De vuelta de mi desayuno el tendero del barrio, copropietario del lote que se ve desde mi ventana y sirve de hospedaje de víctimas, me dijo que su hermano y un amigo habían traído un chivo para matarlo en la fiesta de año nuevo y no habían podido degollarlo ayer por lo del aguacero. Prefirieron meterse entre un aguacero de aguardiente y pospusieron la barbarie. Que se lo iban a llevar, dijo para dorarme la píldora, a matar por ahí en otro sitio y que le pagarían al cocinero del hotel para que lo asara.

Pero qué va: después de despedirme del tendero marché a mi casa pensando sobre qué me iba a poner a escribir, y nomás entrar escuché el ruido de una conversación sin balidos de chivo (si yo fuera un chivo y balara, convertiría mi balido en bala para defenderme de mis victimarios). Levanté la vista y los vi: eran siete, a saber, cuatro tipos, una señora, un adolescente y una masa de carne cruda que colgaba de un marco que habían enterrado en el césped, patas arriba y sin pellejo. Se notaban contentos, menos el chivo, que ya no era de este mundo.

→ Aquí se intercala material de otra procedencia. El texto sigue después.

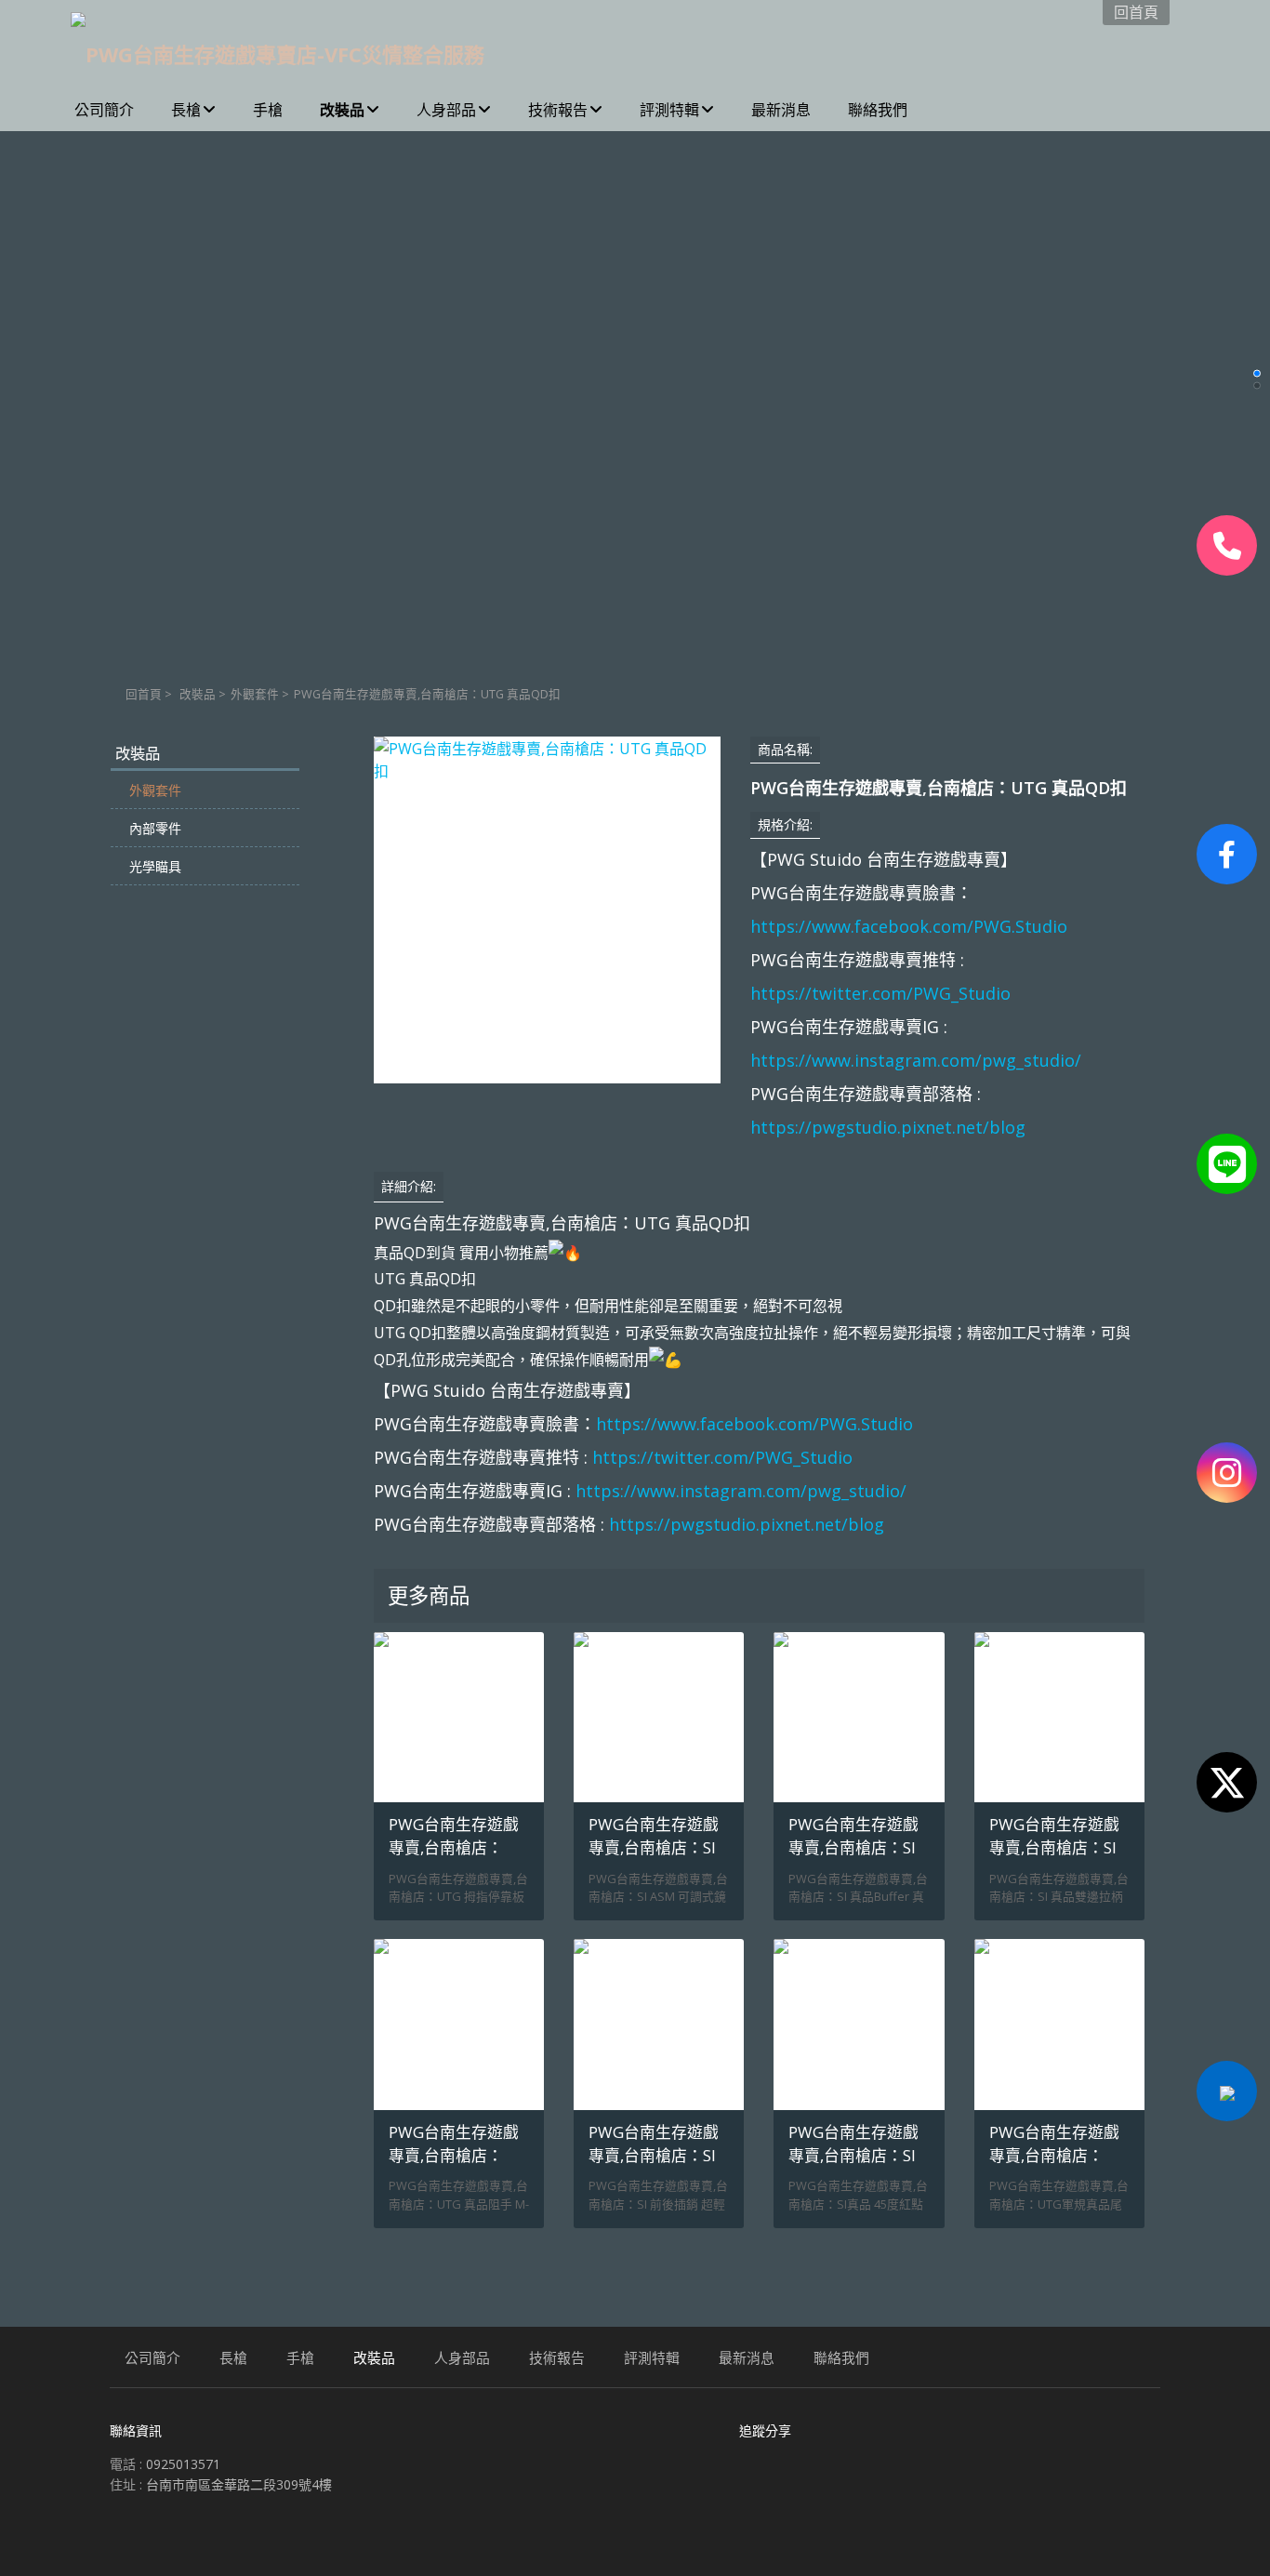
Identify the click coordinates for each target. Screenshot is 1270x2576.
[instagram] (1227, 1472)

Había una pasión sangrienta en la danza macabra que ejecutaban. Yo bajé la vista horrorizado, salí corriendo hacia mi casa, cerré puertas y ventanas y puse el equipo de sonido a todo volumen (creo que me salió una melodía nazi de Richard Wagner, apologista del holocausto de la segunda guerra mundial, que no me disgustó porque en todo caso me libraba de escuchar las conversaciones aguardentosas y sádicas de afuera. En ese momento imaginé que Wagner nunca pensó que muchos años después los judíos iban a matar palestinos a lo loco y su música no iba a celebrar nada).

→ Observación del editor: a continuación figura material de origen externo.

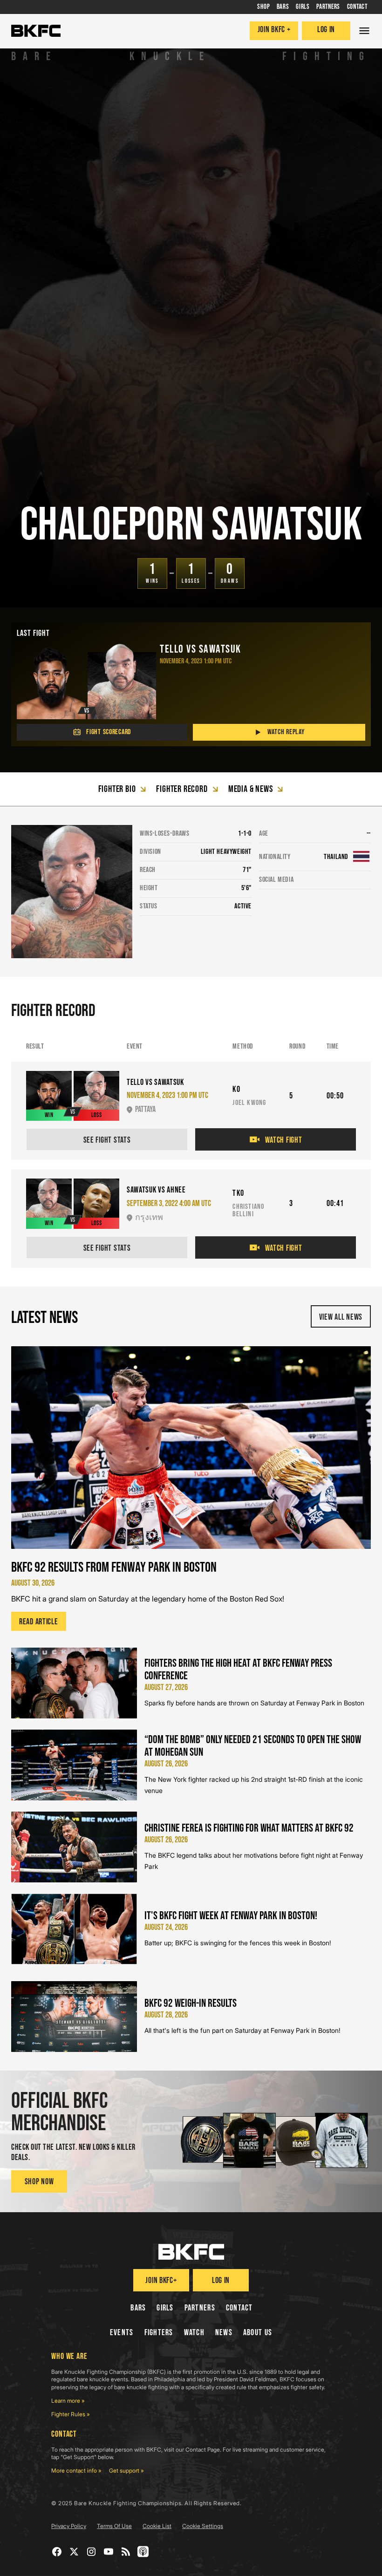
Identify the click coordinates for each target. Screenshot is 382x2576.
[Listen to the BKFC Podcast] (143, 2551)
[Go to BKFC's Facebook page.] (57, 2551)
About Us (257, 2332)
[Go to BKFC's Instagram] (91, 2551)
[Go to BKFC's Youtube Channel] (109, 2551)
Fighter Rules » (70, 2414)
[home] (36, 31)
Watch (194, 2332)
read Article (38, 1622)
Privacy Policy (68, 2525)
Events (122, 2332)
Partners (199, 2308)
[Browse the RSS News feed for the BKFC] (126, 2551)
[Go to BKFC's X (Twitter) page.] (74, 2551)
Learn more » (68, 2400)
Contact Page (202, 2449)
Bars (138, 2308)
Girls (165, 2308)
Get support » (126, 2470)
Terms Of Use (114, 2525)
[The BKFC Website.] (191, 2252)
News (223, 2332)
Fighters (158, 2332)
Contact (239, 2308)
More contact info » (76, 2470)
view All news (340, 1317)
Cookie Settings (202, 2525)
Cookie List (157, 2525)
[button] (364, 31)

Esta tarde de domingo, con seguridad, en los alrededores de la tienda habrá una asonada de parientes del tendero comiendo chivo asado, bebiendo cerveza y escuchando “chucuchuco ventiado”.

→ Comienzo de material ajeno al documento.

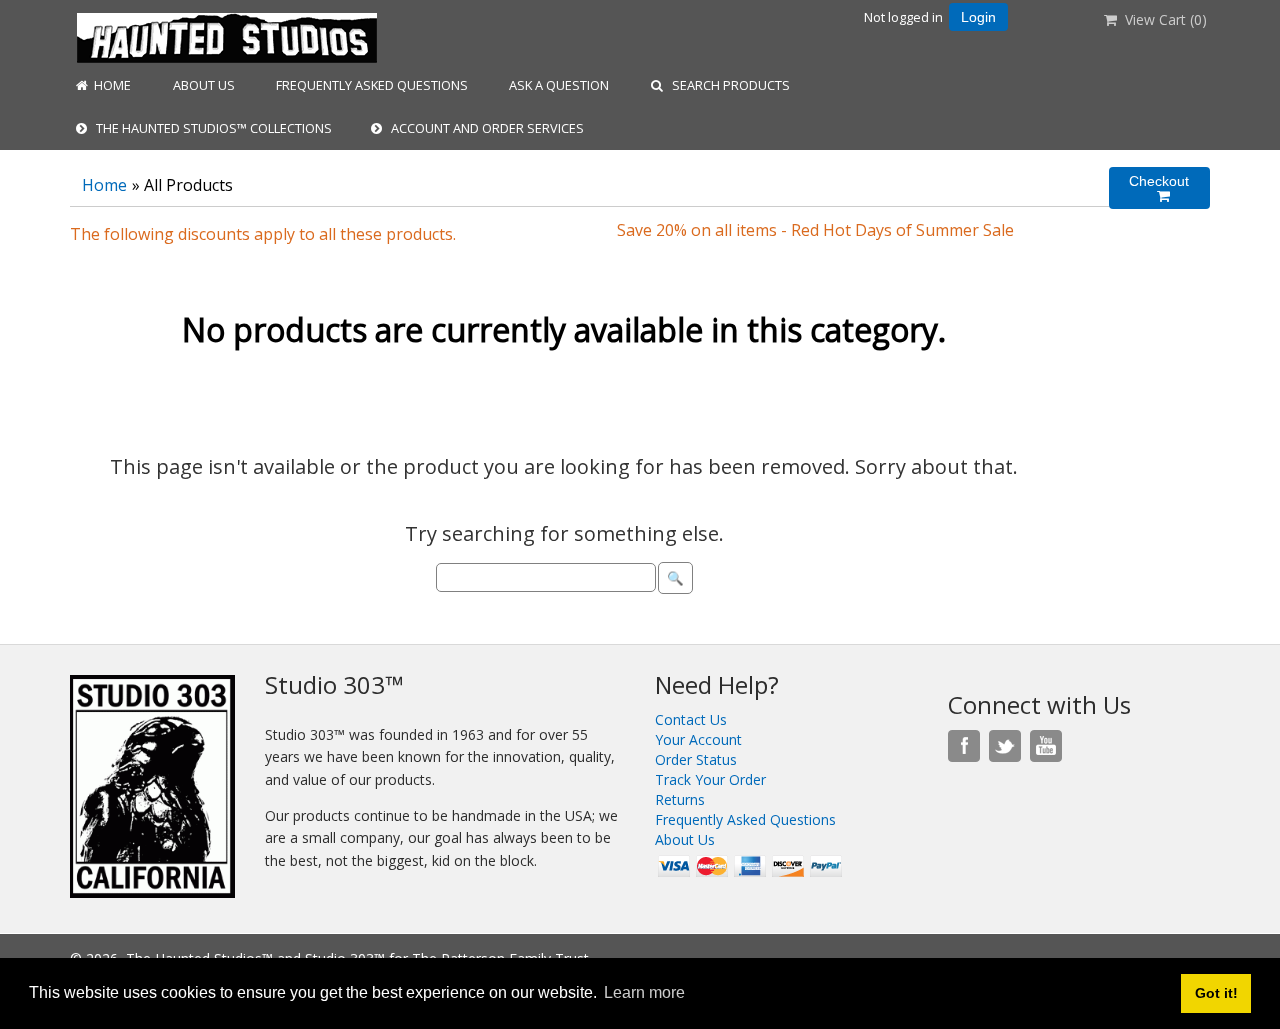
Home (109, 85)
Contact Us (691, 719)
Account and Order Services (483, 128)
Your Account (698, 739)
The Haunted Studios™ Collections (209, 128)
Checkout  (1159, 188)
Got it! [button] (1216, 993)
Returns (680, 799)
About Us (202, 85)
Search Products (726, 85)
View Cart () (1162, 19)
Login (978, 17)
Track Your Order (710, 779)
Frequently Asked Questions (370, 85)
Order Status (696, 759)
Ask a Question (557, 85)
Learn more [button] (644, 992)
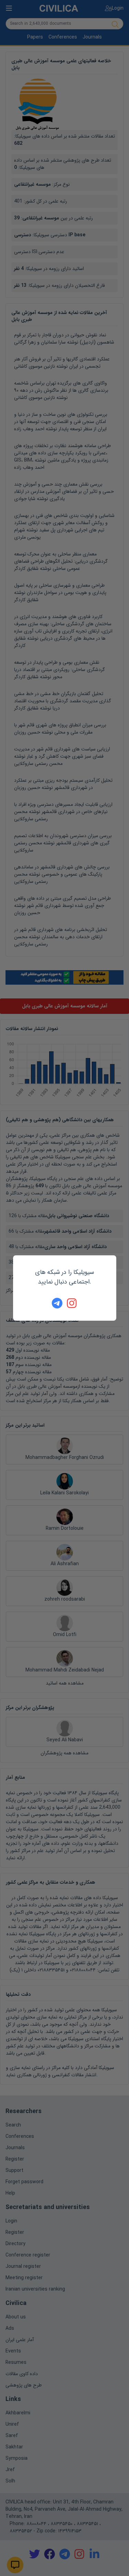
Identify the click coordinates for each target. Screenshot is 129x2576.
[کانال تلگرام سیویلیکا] (57, 1303)
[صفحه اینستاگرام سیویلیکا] (72, 1303)
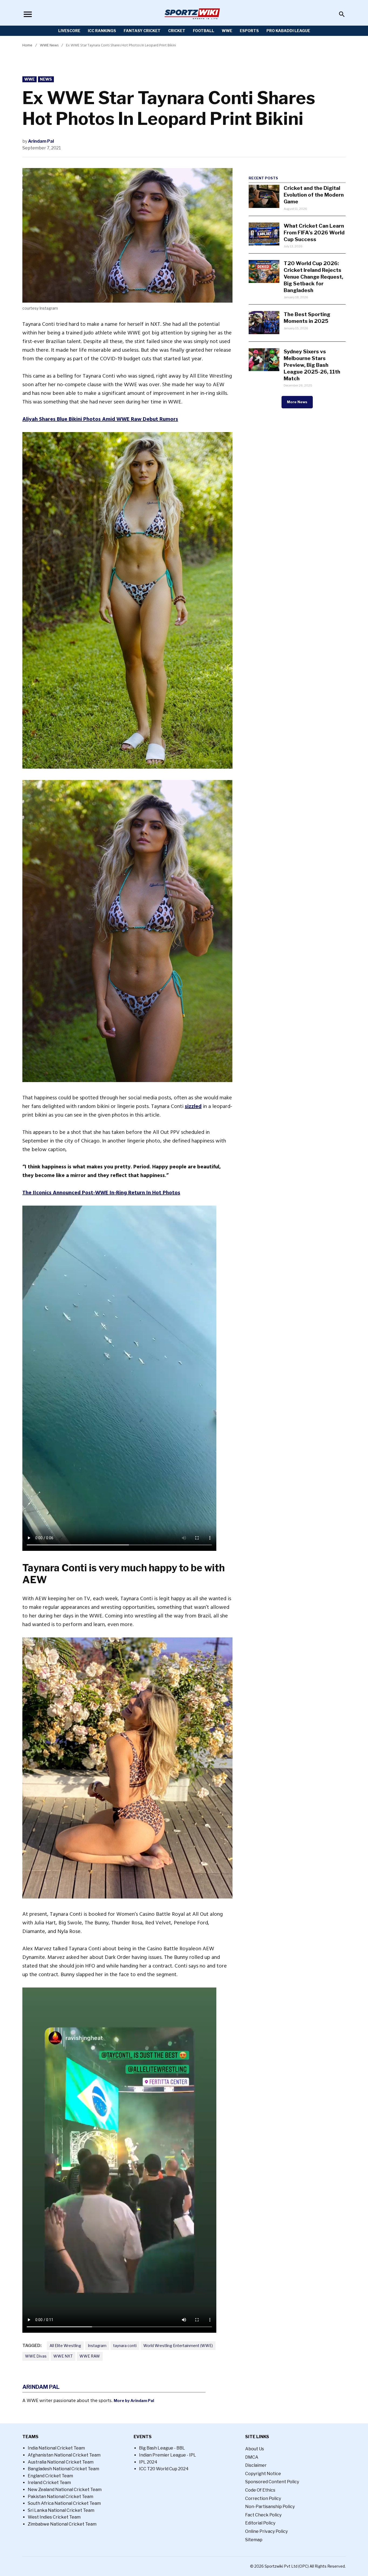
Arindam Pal (41, 141)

Media hora después todo quedó en silencio y me atreví a mirar por la ventana. Nada. Ya no había huellas de humanos o animales. Habían dejado todo limpio y marchado con su cadáver a otra parte.

Y ahora el colofón que imagino: esta tarde de domingo, con seguridad, en los alrededores de la tienda habrá una asonada de parientes del tendero comiendo chivo asado, bebiendo cerveza y escuchando “chucuchuco ventiado” (léase música vallenata orquestada con bombos y platillos) y rancheras de vena cortada. Y cuando regrese de almorzar, me invitarán a comer un pedazo de cadáver acompañado de yuca sudada, papa salada, ají y cerveza nacional. Entonces, a pesar de mi carnívora condición, me veré en la obligación de rechazar su invitación con el argumento de que acabo de almorzar, que muchísimas gracias, que no me lo llevo a mi casa pues no tengo nevera, que su dios les pague —el mío, los libros, no agradece con palabras audibles sino de tinta—, y algunas otras formas de la hipocresía, cuando en realidad lo que siento es que no puedo devorar a un amigo, a alguien a quien vi, de bulto, esperar la muerte a mi lado, un ser de carne y hueso que durmió velando mi habitual insomnio y por la mañana, en pago, fue sacrificado para celebrar el final de un año feliz y el comienzo de uno incierto, o para exorcizar la sarna de trescientos sesentaicinco días de esclavitud neoliberal y alentar la esperanza de que lo que viene sea menos injusto, peligroso, carnívoro y ebrio.